Passada a histeria coletiva e voltando o país à normalidade, acreditamos que a história não perdoará aqueles que, intencionalmente, contribuíram para essa tragédia com a qual teremos que conviver por décadas, considerando que não basta mudar a política para termos uma mudança impactante que nos permita retomar o status quo anterior.

 

Ainda que o Projeto Reconquista das Altas Coberturas Vacinais no país, implementado por Manguinhos, em apoio ao Programa Nacional de Vacinação, obtenha sucesso e consigamos alavancar nossos índices de vacinação, há um lapso temporal no qual iremos conviver com as consequências da irresponsabilidade de muitos que se envolveram em práticas profissionais e políticas não comprometidas com a ciência, com a verdade, com a saúde e com a vida humana.

 

Há uma árdua tarefa dos governos federal, estaduais e municipais no sentido de enfrentar essa realidade. O investimento no reaparelhamento do Ministério da Saúde, nas secretarias estaduais e municipais é urgente e começa a ser feito. Assistimos a dezenas de ações nesse sentido e acreditamos que em breve veremos os efeitos dessas ações. Entretanto, há algo que transcende a essas ações públicas e que precisa ser enfrentado com urgência.

 

Parcela da classe médica que se deixou envolver pelo calor da política e se descomprometeu com sua missão maior e mais nobre, qual seja, a de dedicar sua profissão a proteger e salvar vidas, precisa ser chamada à responsabilidade.

 

As instituições médicas, em especial o Conselho Federal de Medicina (CFM), precisam agir com urgência, e com critério, no sentido de exercerem seus papéis de fiscalizadoras e garantidoras de um exercício profissional compatível com os ditames da ciência e da ética médica.

 

Necessário que se diga que o CFM não está a serviço dos médicos, mas sua existência está fundamentalmente ligada à missão de proteger a sociedade.
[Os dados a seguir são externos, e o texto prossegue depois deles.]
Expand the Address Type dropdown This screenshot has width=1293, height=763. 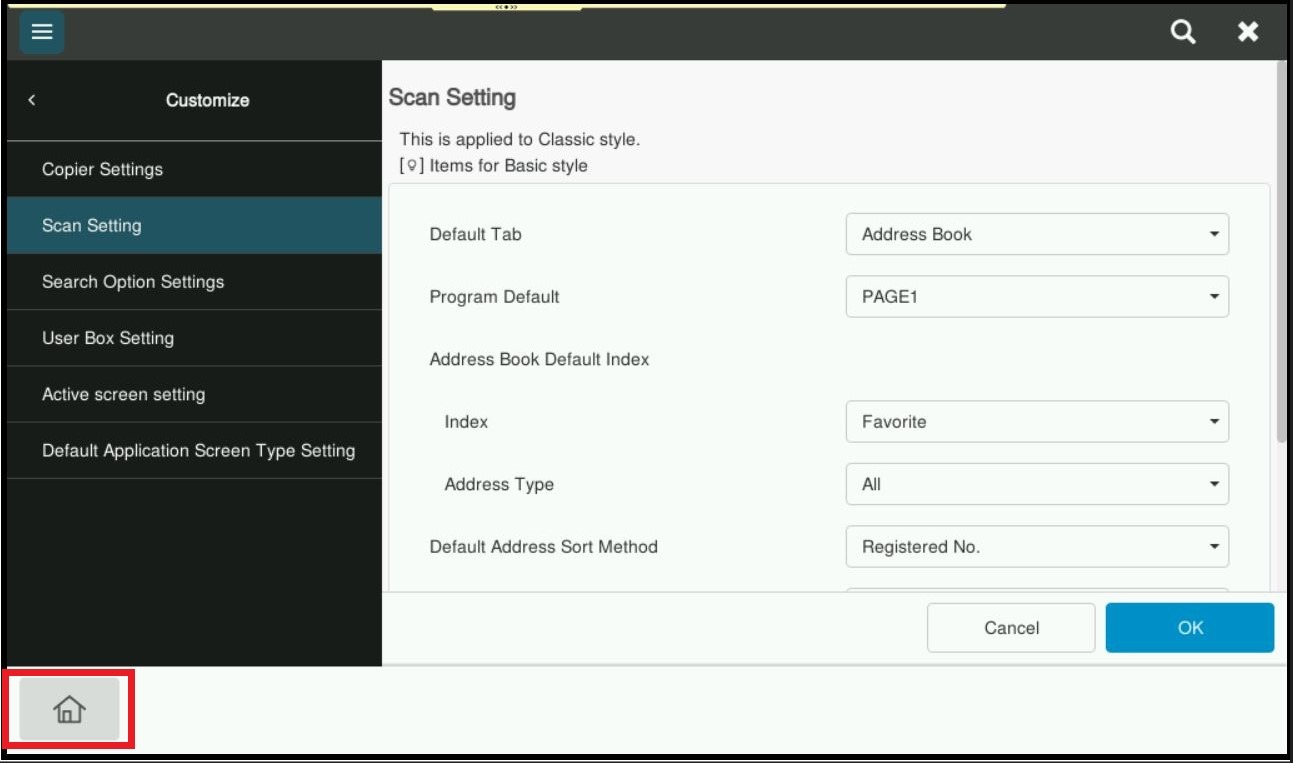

Médicos que se assumem antivacinas e, portanto, distanciam-se do campo científico, devem ser chamados à responsabilidade, por incompatibilidade com a missão do Conselho Federal de Medicina.

 

“Promover o bem-estar da sociedade, disciplinando o exercício da medicina por meio de sua normatização, fiscalização, orientação, formação, valorização profissional e organização, diretamente ou por intermédio dos Conselhos Regionais de Medicina (CRMs), bem como assegurar, defender e promover o exercício legal da medicina, as boas práticas da profissão, o respeito e a dignidade da categoria, buscando proteger a sociedade de equívocos da assistência decorrentes da precarização do sistema de saúde.”

 

Médicos são fundamentais para o alcance de um projeto civilizatório que garanta saúde e vida para todos.

 

* Elda Bussinguer é presidenta da Sociedade Brasileira de Bioética (SBB), pós-doutora em Saúde Coletiva (UFRJ), doutora em Bioética (UnB), mestre em Direito (FDV) e coordenadora do doutorado em Direito da FDV.


Publicado pelo Jornal A Gazeta (ES), edição de 25/04/2023, veículo no qual a Profa. Dra. é colunista.